Yes, it has been a bizarre year, but the economic principles that drive capital productivity have stayed the same.

Asset Class Returns (Year to Date)*
Stocks Intermediate-Term Bonds Long-Term Bonds Gold Cash
-3.1% 8.0%    21.9%   17.1%   0.0%
*  Stocks (S&P 500), are represented by the index fund SWPPX, Intermediate-term bonds represented by the ETF – BIV, Long-term Bonds represented by the ETF – TLT, Gold represented by the ETF – GLD.

  All returns reported by Morningstar as of 6/30/2020

Sounds easy enough right?  The approach we’ve designed has virtually a 100-year (and counting) history of effectively growing wealth.  However, it is completely useless when it comes up against bad investment behavior, rooted in not understanding or grasping the power of the economic balance we’ve structured. 

You cannot make a portfolio outcome assessment considering only stocks.  All four asset classes are critical players that should not be overlooked or abandoned because one performs better than the other in this year or another.  They all have their place.

Remember this graphic taken from Carl Richards book titled The Behavior Gap?  The message and consequences of succumbing to the temptation of our emotions cannot be illustrated any better.

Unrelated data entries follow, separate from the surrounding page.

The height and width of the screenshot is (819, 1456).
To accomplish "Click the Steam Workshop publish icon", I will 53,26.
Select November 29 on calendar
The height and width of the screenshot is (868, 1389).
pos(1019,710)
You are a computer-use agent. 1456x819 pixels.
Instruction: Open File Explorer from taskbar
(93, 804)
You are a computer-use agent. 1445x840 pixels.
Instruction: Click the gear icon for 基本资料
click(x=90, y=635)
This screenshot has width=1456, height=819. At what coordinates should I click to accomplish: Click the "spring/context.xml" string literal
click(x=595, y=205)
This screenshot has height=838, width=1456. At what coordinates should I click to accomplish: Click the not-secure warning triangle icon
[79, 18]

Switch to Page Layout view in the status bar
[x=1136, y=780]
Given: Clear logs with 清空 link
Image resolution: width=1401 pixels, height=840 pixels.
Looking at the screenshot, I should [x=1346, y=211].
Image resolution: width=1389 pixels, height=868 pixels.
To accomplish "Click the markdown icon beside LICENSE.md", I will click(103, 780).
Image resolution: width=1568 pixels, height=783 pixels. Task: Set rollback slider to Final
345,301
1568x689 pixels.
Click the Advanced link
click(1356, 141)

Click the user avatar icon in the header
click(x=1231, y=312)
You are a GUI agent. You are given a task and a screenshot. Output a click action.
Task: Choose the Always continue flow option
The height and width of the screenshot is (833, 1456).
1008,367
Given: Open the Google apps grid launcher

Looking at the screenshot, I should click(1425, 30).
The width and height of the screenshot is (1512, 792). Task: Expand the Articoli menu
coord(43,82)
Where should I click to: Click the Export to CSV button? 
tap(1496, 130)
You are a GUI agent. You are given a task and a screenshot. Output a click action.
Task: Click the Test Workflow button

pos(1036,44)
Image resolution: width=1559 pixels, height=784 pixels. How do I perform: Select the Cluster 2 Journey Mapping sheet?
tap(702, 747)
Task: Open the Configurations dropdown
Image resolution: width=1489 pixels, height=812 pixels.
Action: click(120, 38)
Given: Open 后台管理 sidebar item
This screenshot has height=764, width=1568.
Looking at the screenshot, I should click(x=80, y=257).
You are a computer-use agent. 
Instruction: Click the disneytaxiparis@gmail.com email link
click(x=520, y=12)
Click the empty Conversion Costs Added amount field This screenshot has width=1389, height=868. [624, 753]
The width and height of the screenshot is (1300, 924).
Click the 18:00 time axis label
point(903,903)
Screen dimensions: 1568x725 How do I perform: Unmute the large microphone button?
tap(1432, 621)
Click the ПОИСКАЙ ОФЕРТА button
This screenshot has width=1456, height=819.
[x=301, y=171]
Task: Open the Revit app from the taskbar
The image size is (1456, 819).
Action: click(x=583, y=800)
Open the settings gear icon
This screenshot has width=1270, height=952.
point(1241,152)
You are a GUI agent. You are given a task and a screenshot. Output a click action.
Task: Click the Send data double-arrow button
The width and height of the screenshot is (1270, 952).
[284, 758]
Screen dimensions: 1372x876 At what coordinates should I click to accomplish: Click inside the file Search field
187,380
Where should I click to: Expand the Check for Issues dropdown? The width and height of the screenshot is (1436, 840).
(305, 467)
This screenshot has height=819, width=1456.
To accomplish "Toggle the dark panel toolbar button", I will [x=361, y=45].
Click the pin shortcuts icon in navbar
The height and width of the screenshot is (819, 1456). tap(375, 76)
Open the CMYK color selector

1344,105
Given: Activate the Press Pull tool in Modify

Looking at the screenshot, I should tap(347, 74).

The key to not falling prey to current-event induced emotions is to recognize that a well-designed allocation prepares for future events but doesn’t predict them.

We have no control over what will happen. No one does.  But what will be good (or bad) for one asset class we hold is usually counterbalanced by movements in the other asset classes we hold.

Sticking with the plan as designed, we believe, will offer to you the greatest opportunity to in fact “have that successful investment experience over the course of your life”.  As a firm, we personally follow the above principles for ourselves and our families.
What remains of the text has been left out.